A person will change, but that's not evolution in the sense we're using here.
A dog will produce a dog- that's true. Nobody thinks that a dog will ever give birth to an ear of corn, a goat, or a weasel. That's not what the theory of evolution says.
What it does say is that a dog will give birth to dogs that are not exactly the same as the parents, and not exactly the same as each other. Every new dog is slightly different from its parents and its siblings. Rover is not the same as his father, he's even more different from his grandfather, and he's very different from his great-great-great-great-great-great-grandfather. All these little differences keep adding up- this is how, in a couple of hundred years, we can get very different breeds of dogs from the same stock. If we were to continue breeding dogs separately for another thousand years- say we take a large collection of little dogs (poodles, chihuahuas, etc) and bred them somewhere where they couldn't interbreed with larger canines, and did the same thing with a group of larger dogs (mastiffs, rottweilers, St Bernards, etc), those little changes would continue to add up over the generations. The little dogs would find a different niche and experience different selection pressures than the big ones, so those differences would add up in different ways. You'd wind up with two different breeds that would no longer be able to mate. They'd be different species.
And, yes, I can hear you say "But they're still of the dog kind!" Fine, they're still canines, just like wolves, foxes, and coyotes are. Exactly like wolves, foxes and coyotes, which all descend from dog-like ancestors but experienced different mutations and selection pressures so that they are no longer the same species. Micro-evolution, you call it, over a hundred thousand or million years.
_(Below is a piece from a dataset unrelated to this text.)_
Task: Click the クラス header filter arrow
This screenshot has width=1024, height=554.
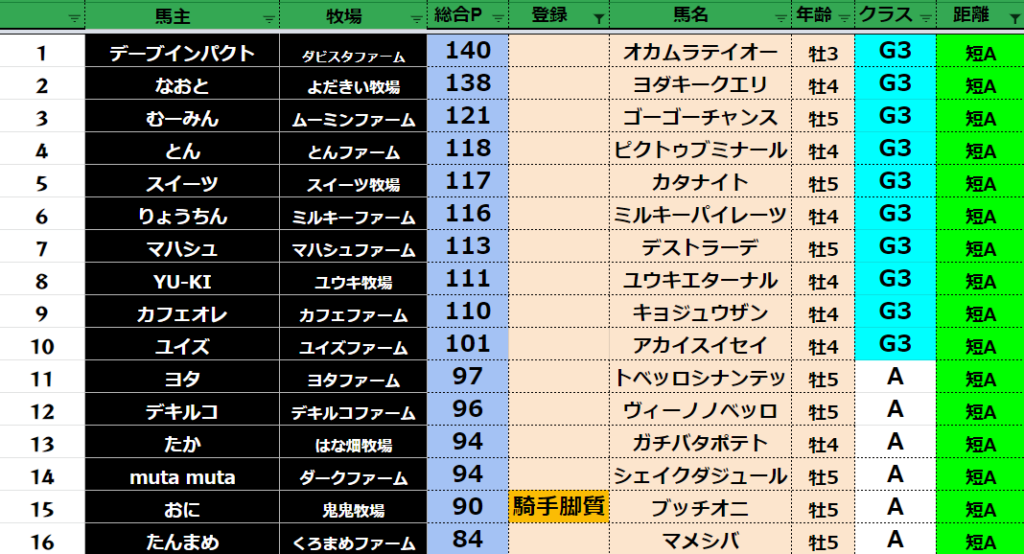Action: (925, 18)
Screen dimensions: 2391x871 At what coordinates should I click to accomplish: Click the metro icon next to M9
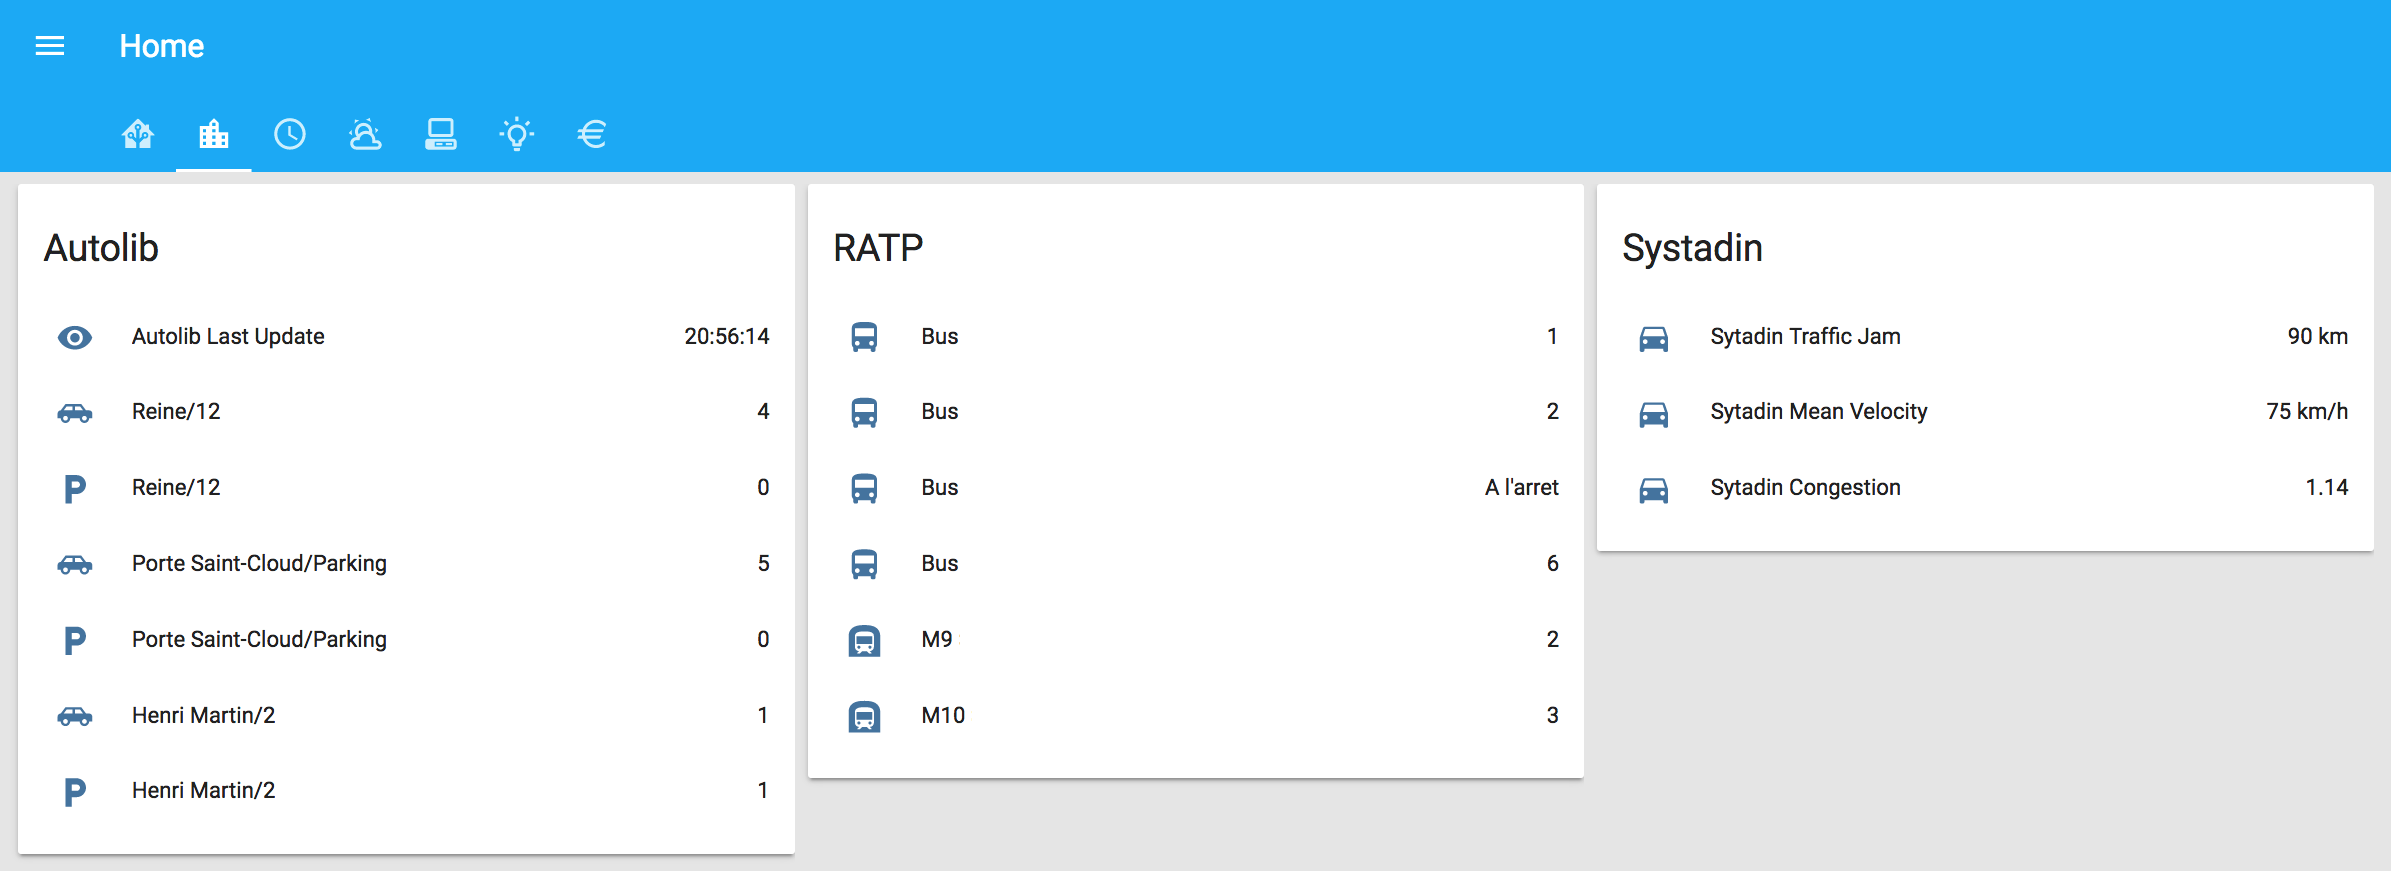pos(864,640)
But these creatures have been breeding for more than a mere hundred thousand years. Go back from your dogs and foxes to their ancestor ten million years ago, take away all those hundreds of millions of little microchanges, and you get a rather dog-like ancestor. Go back another thirty million, and take away millions of microchanges, and you get something that was the ancestors of dogs, cats, and weasels. One set of populations came up with differences that add up to "cat", another came up with differences that add up to "weasel". At NO POINT in this development did any dog give birth to a weasel. All the creatures had parents that were very similar (but not identical) to itself, and offspring that were very similar (but not identical) to itself.